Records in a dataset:

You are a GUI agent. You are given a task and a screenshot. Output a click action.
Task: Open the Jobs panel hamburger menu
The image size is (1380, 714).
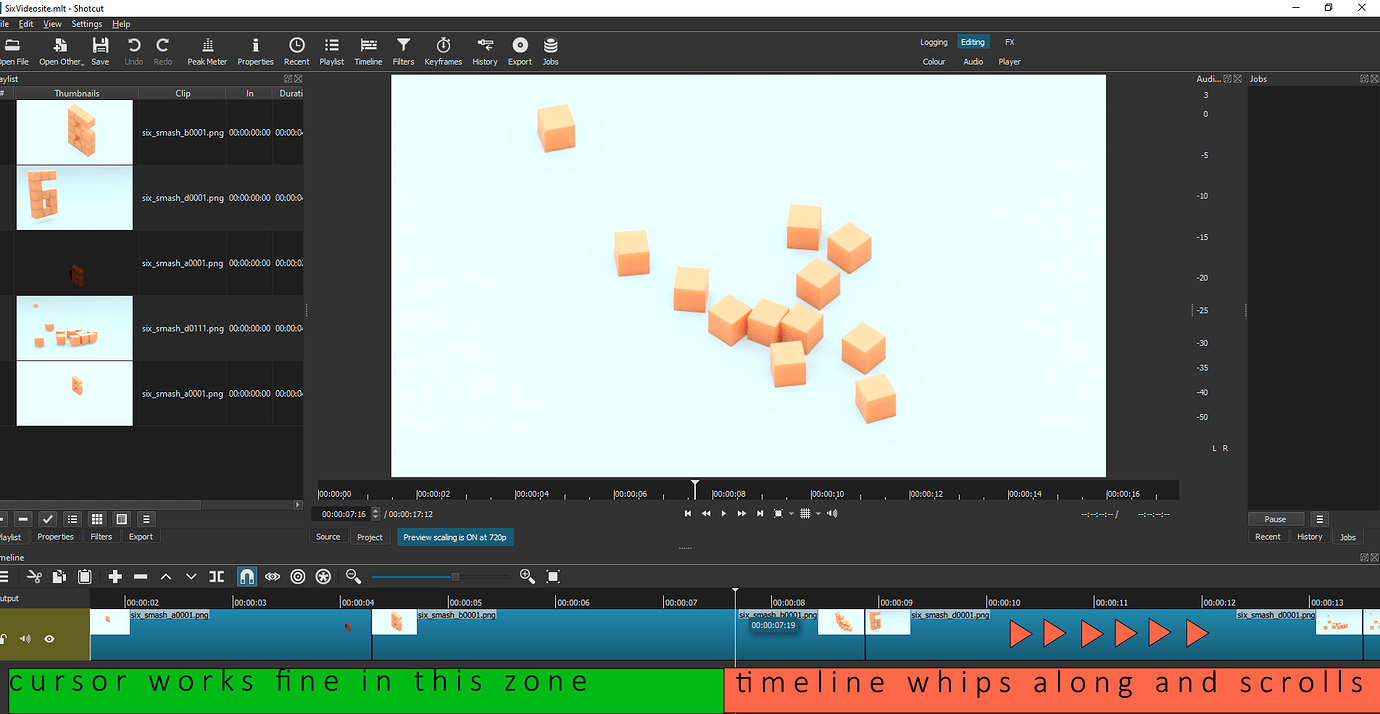1320,519
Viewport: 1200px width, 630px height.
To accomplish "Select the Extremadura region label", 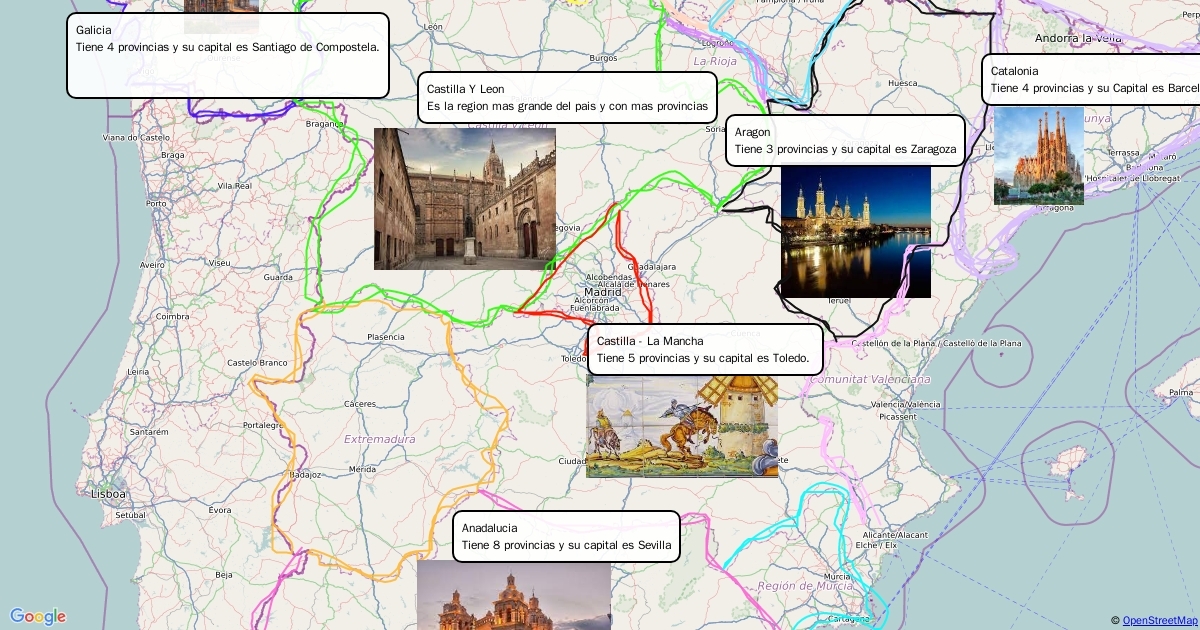I will 379,439.
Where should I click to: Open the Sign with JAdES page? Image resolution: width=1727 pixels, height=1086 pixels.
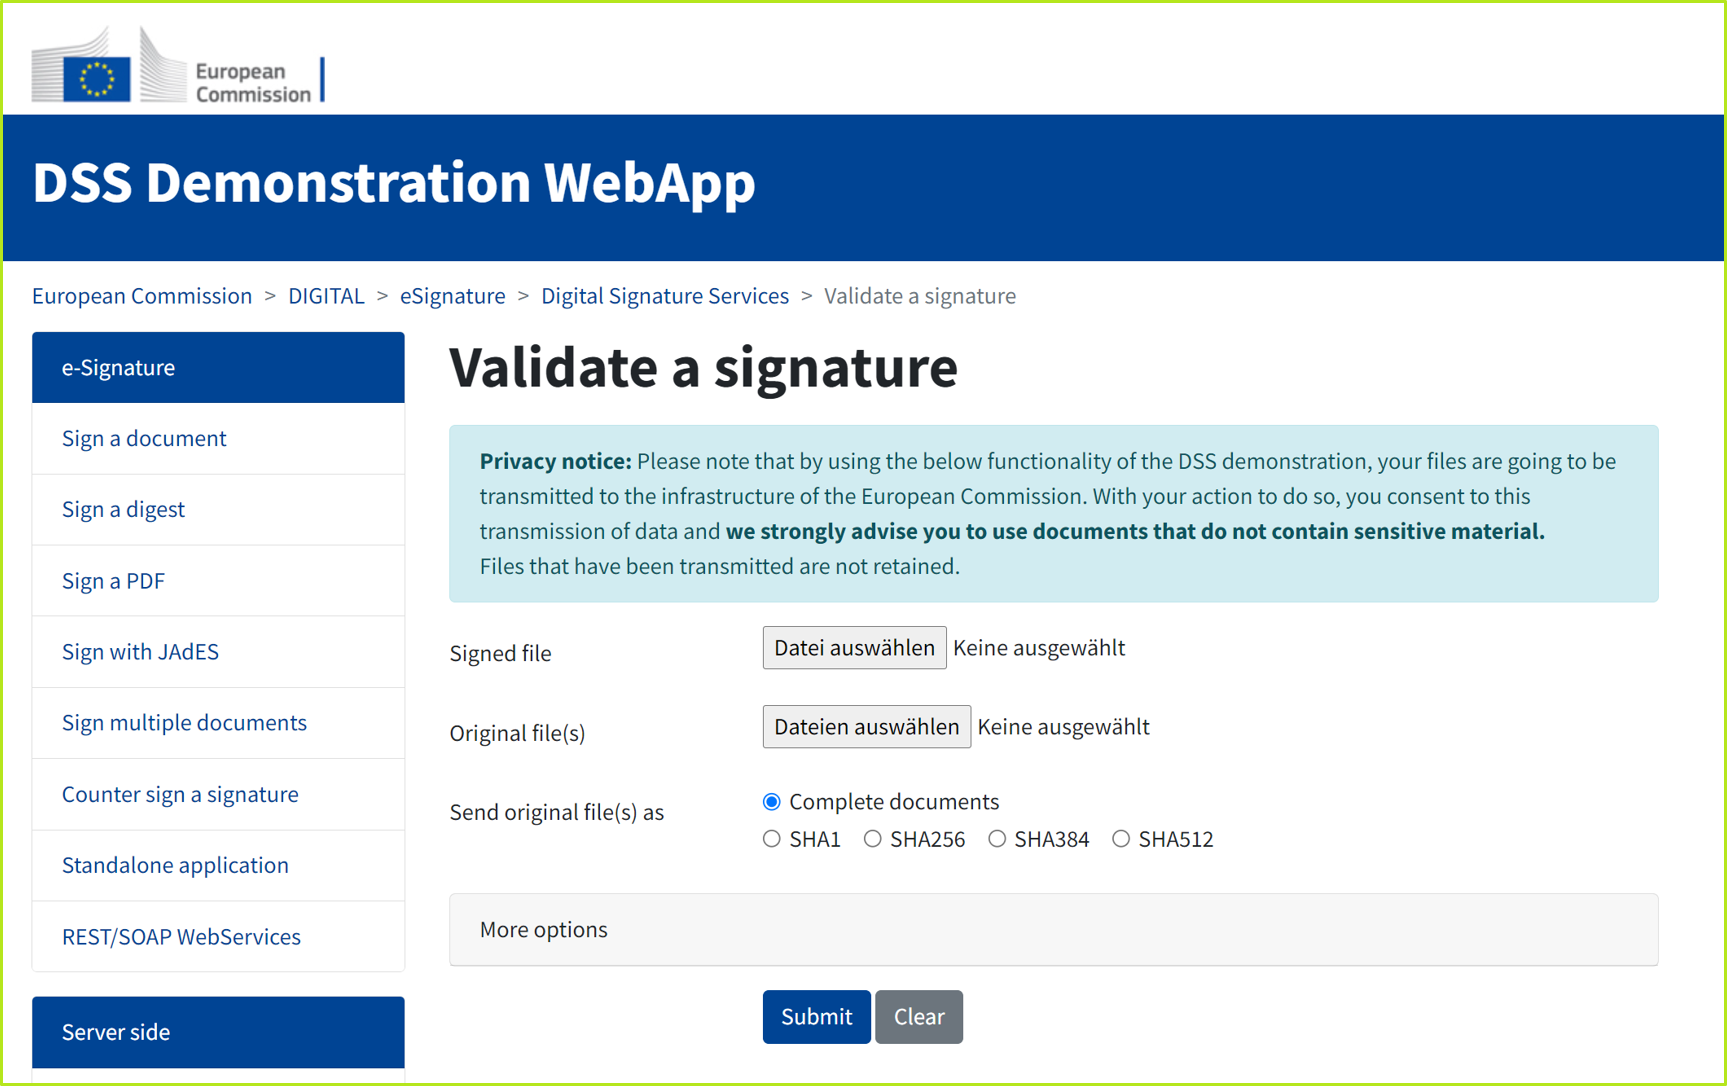(140, 651)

▶ TASK REQUIREMENTS
Starting with the line with "Where should I" and going on through the end of the material, write the lines again with "window" substituted for "page" and everything else unchanged. Leave the pictures out of your answer.

▶ RIGHT ANSWER
Where should I click to: Open the Sign with JAdES window? Image resolution: width=1727 pixels, height=1086 pixels.
(140, 651)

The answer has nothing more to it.